PowerShell gebruiken om mappen en bestanden te beheren in Azure Data Lake Storage
In dit artikel leest u hoe u PowerShell gebruikt voor het maken en beheren van mappen en bestanden in opslagaccounts met een hiërarchische naamruimte.
Zie PowerShell gebruiken voor het beheren van ACL's in Azure Data Lake Storage voor meer informatie over het ophalen, instellen en bijwerken van de toegangsbeheerlijsten (ACL's).
Verwijzing | Gen1 naar Gen2-toewijzing | Feedback geven
Vereisten
Een Azure-abonnement.
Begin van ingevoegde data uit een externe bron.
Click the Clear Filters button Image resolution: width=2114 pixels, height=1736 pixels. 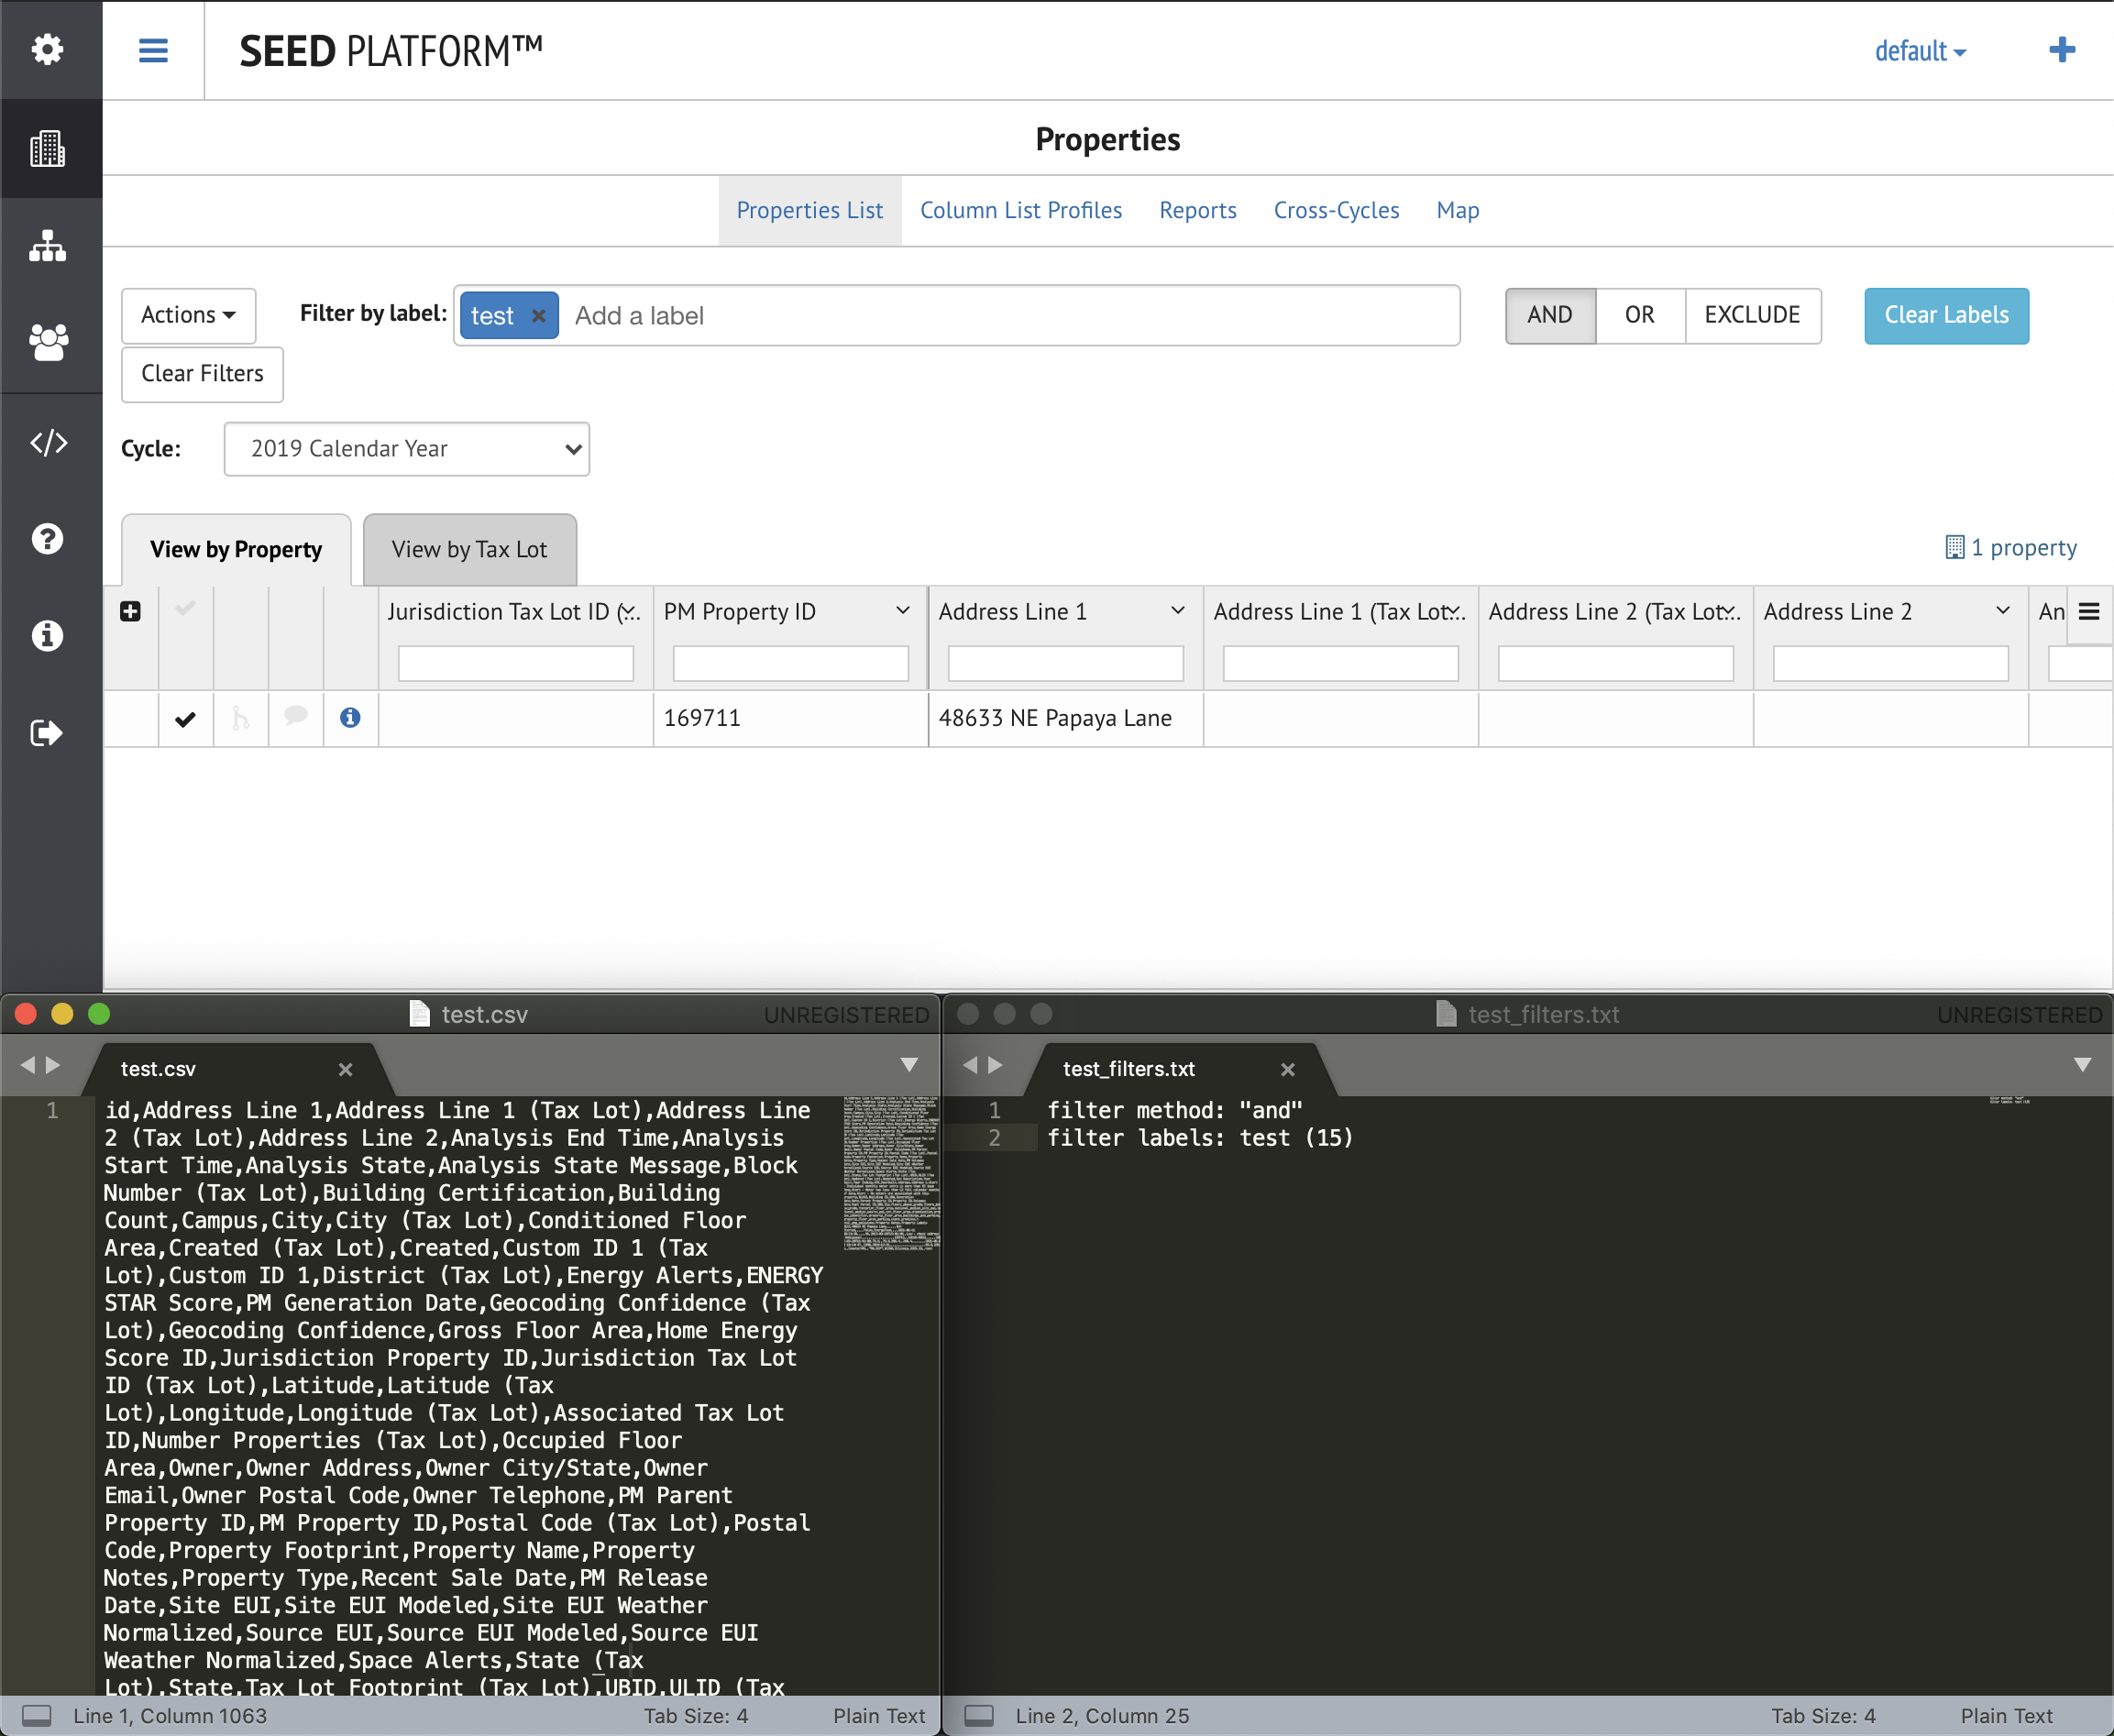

Zie Gratis proefversie van Azure downloaden voor meer informatie.
Een opslagaccount waarvoor hiërarchische naamruimte is ingeschakeld. Volg deze instructies om er een te maken.
.NET Framework is 4.7.2 of hoger geïnstalleerd. Zie .NET Framework downloaden voor meer informatie.
PowerShell-versie
5.1
of hoger.
De PowerShell-module installeren
Controleer of de geïnstalleerde versie van PowerShell of hoger is
5.1
met behulp van de volgende opdracht.echo $PSVersionTable.PSVersion.ToString()
Zie Bestaande Windows PowerShell upgraden om uw versie van PowerShell bij te werken
Installeer de Az.Storage-module .
Install-Module Az.Storage -Repository PSGallery -Force
Verbinding maken met het account
Open een Windows PowerShell-opdrachtvenster en meld u aan bij uw Azure-abonnement met de opdracht Connect-AzAccount en volg de aanwijzingen op het scherm.
Connect-AzAccount
Als uw identiteit is gekoppeld aan meer dan één abonnement en u niet wordt gevraagd het abonnement te selecteren, stelt u uw actieve abonnement in op het abonnement van het opslagaccount waarop u wilt werken. Vervang in dit voorbeeld de waarde van de
<subscription-id>
tijdelijke aanduiding door de id van uw abonnement.Select-AzSubscription -SubscriptionId <subscription-id>
Haal de context van het opslagaccount op.
$ctx = New-AzStorageContext -StorageAccountName '<storage-account-name>' -UseConnectedAccount
Een container maken
Een container fungeert als een bestandssysteem voor uw bestanden. U kunt er een maken met behulp van de cmdlet New-AzStorageContainer .
In dit voorbeeld wordt een container gemaakt met de naam my-file-system
.
$filesystemName = "my-file-system"
New-AzStorageContainer -Context $ctx -Name $filesystemName
Een map maken
Maak een mapverwijzing met behulp van de cmdlet New-AzDataLakeGen2Item .
In dit voorbeeld wordt een map met de naam my-directory
toegevoegd aan een container.
$filesystemName = "my-file-system"
$dirname = "my-directory/"
New-AzDataLakeGen2Item -Context $ctx -FileSystem $filesystemName -Path $dirname -Directory
In dit voorbeeld wordt dezelfde map toegevoegd, maar worden ook de machtigingen, umask, eigenschapswaarden en metagegevenswaarden ingesteld.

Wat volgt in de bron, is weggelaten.